Once a wild mustang, Lost Cowboy will help

Once a wild mustang, Lost Cowboy will help other equines get accustomed to his new home, Serendipity Farm in Riverhead, which is owned by Dana Grimaldi. She bought Lost Cowboy at auction in August for $5,000. “I knew when he placed his head in my chest that he was special,” she said. “He just had good energy.” Credit: Daniel Brennan

Lost Cowboy has found his place, his purpose and the new person in his life -- all at a thoroughbred breeding farm in Riverhead.

Dana Grimaldi, founder of Serendipity Farm, won the wild mustang at auction after the Extreme Mustang Makeover challenge Aug. 23 in Pennsylvania, weeks after falling in love at first sight as he loped around her training track.

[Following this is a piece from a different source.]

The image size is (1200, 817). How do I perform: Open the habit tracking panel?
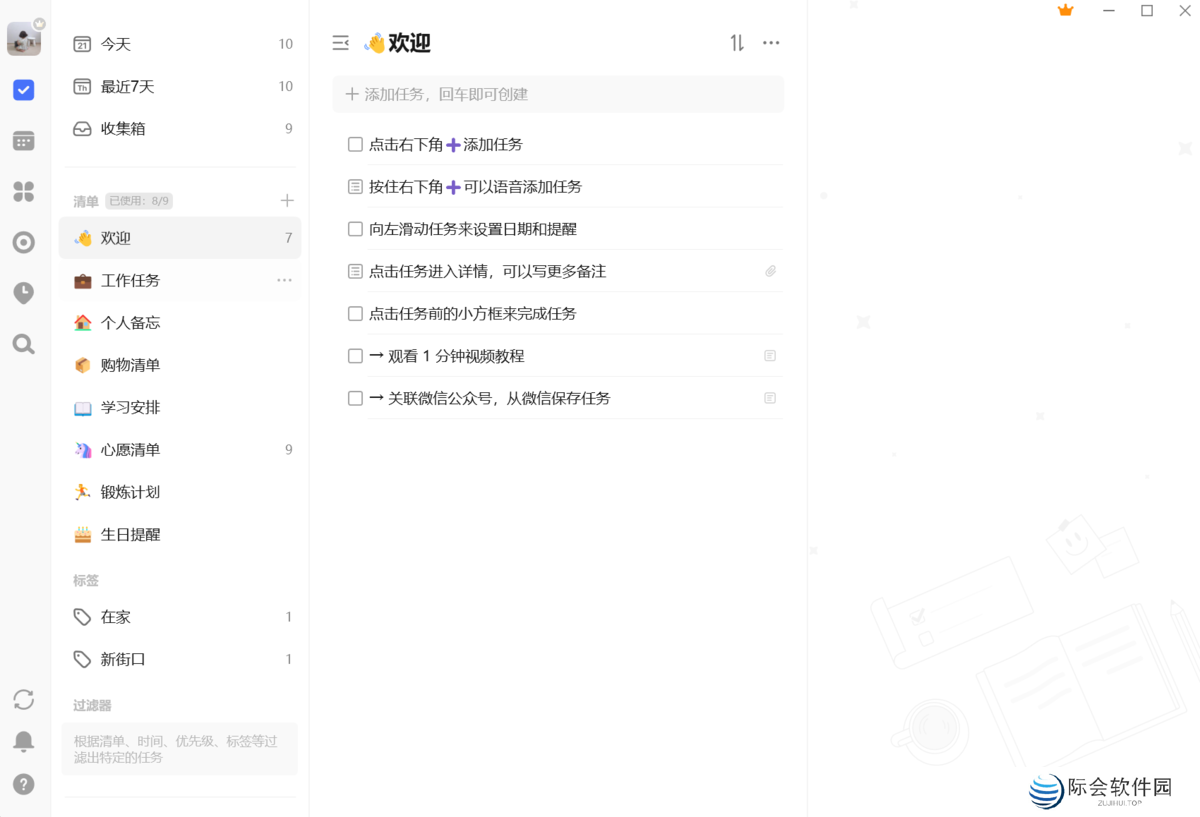coord(24,293)
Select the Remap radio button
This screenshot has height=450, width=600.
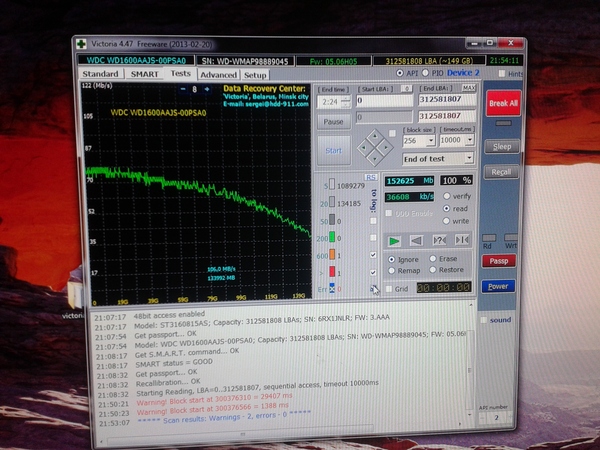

Her $5,000 bid was the highest among the 23 mustangs in the contest, which gave trainers 100 days to take the horses from raw to ready-to-ride so they can get adopted.

"I knew when he placed his head in my chest that he was special," said Grimaldi, 32. "He just had good energy."

It didn't matter that Lost Cowboy and his makeover trainer, Cliff Schadt Jr. of Holtsville, missed the top 10 by a fraction of a point -- a controversial scoring to some Long Island spectators. Lost Cowboy, captured in 2010 in a federal roundup of mustangs, placed fourth in handling, fifth in riding and 17th in the trail challenge. Rain made the arena so muddy that he spooked upon stepping on a mud-covered rail.

Schadt, who also trains colts for Grimaldi, will keep working with Lost Cowboy. The mustang will be ridden on trails and beaches, but he'll also work as a teacher by example to the farm's equine newcomers.

"I can't think of a better life for a horse than having purpose," Schadt said. "There's a lot of horses that people enjoy for recreation, then they get busy and the horses get forgotten. . . . That will never happen with this horse.

"For a wild horse, he's figured that people are OK and he really desires to be with people."


Five other Long Islanders also took home mustangs after making winning bids or -- at the urging of trainer Cliff Schadt Jr. -- adopting those that weren't auctioned off. Here are the stories of three of them:


Jackie Rappel of Huntington felt for a dappled gelding that didn't get bids or the chance to perform because his trainer was sick. She had no intention of buying a horse, but then her boyfriend sat on the mustang and the saddle slid off because the girth was loose.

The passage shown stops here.